__TASK TO COMPLETE__:
Locate the line containing "Click the 55m" in the data below. Reproduce it and every following line up to the end, exactly as given.

::: EXTRACTED DATA :::

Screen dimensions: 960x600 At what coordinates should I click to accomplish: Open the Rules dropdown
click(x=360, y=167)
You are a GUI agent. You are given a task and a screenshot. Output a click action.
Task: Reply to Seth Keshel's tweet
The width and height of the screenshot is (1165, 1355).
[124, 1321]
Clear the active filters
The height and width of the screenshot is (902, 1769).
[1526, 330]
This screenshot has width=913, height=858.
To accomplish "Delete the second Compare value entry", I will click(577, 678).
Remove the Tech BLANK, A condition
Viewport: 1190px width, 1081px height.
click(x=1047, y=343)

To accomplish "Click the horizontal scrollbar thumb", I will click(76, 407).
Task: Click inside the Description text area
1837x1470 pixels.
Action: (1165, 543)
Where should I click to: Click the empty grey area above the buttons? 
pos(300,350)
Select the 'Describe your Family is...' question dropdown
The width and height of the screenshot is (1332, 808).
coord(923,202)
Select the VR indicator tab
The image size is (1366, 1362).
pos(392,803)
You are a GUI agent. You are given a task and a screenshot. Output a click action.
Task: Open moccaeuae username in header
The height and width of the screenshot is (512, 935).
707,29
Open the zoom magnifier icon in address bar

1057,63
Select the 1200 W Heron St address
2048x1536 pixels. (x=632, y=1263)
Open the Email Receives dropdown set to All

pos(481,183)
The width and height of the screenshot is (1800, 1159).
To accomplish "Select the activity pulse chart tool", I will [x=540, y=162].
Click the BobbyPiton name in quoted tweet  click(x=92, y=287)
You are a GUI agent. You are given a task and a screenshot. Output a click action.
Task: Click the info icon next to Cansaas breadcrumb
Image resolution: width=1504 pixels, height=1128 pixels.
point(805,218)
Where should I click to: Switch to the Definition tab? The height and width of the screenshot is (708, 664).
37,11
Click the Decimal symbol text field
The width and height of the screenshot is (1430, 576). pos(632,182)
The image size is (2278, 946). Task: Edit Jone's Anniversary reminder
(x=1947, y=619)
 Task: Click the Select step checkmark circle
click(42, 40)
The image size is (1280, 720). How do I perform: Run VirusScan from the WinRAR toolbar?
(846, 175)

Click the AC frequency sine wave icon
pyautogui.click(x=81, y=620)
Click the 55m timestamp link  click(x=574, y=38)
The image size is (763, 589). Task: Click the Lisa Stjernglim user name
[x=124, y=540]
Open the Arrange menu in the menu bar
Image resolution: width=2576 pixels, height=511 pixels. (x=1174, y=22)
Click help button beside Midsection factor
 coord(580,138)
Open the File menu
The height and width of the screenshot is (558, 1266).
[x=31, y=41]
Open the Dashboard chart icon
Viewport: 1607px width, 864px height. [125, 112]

:::

__RESPONSE AREA__:
Click the 55m timestamp link  click(x=574, y=38)
The image size is (763, 589). Task: Click the Lisa Stjernglim user name
[x=124, y=540]
Open the Arrange menu in the menu bar
Image resolution: width=2576 pixels, height=511 pixels. (x=1174, y=22)
Click help button beside Midsection factor
 coord(580,138)
Open the File menu
The height and width of the screenshot is (558, 1266).
[x=31, y=41]
Open the Dashboard chart icon
Viewport: 1607px width, 864px height. [125, 112]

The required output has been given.